There are two scripts that provide entry points to the library.
One, called updatedb.py, will read the RSS feeds, parse them, and store the parsed outcome in the database.
The other, fetchall.py, will scan the database table that holds the enclosures, and attempt to fetch any files from there that have not yet been successfully fetched. It's pretty error-tolerant, so if it fails, it just decrements a counter, and stops trying when that counter runs out.

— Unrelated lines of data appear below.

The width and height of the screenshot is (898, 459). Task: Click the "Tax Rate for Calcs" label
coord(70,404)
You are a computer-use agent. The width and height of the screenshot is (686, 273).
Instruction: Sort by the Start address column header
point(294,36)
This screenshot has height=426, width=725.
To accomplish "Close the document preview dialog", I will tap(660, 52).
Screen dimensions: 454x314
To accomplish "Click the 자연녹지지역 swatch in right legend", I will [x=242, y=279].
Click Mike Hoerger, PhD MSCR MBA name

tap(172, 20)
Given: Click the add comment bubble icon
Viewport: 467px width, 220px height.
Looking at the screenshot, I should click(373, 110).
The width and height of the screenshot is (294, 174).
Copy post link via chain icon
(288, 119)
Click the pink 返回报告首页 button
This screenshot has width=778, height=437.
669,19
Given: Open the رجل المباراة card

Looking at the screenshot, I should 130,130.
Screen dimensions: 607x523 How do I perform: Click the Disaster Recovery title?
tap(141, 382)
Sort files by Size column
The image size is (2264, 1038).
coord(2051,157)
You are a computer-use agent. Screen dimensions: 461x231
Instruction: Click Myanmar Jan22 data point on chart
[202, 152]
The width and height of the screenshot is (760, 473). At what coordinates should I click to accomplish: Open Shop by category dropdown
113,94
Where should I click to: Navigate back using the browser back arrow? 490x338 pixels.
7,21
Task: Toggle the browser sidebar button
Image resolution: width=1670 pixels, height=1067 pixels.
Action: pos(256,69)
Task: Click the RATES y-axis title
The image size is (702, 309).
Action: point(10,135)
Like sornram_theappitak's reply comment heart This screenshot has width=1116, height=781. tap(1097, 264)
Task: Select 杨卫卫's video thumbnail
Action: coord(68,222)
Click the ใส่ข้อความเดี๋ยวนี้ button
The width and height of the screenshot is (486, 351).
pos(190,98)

Because the content carried on RSS feeds tends to be somewhat ephemeral, the idea here was to create an archive of the feeds I read and the podcasts I listen to. It's not complete as of yet, so here are the things to be done yet:
-
Create methods to convert database contents into RSS objects, and RSS objects back into a valid RSS feed.
-
Create the means to move data into a PostgreSQL database
-
Combining the above two, create import/export/transport scripts to enable moving data from one instance to another and/or convert from one type of data store to another (e.g. SQLite to PostgreSQL).
-
Add tables to contain a word index of key fields: channel title, channel description, item title, item comments, item description and item content.
-
Create methods to update those tables
-
Create methods to use those tables to search for channels and items based on those tables
-
Create a more complete command-line interface
-
Create a WebUI, maybe using Flask.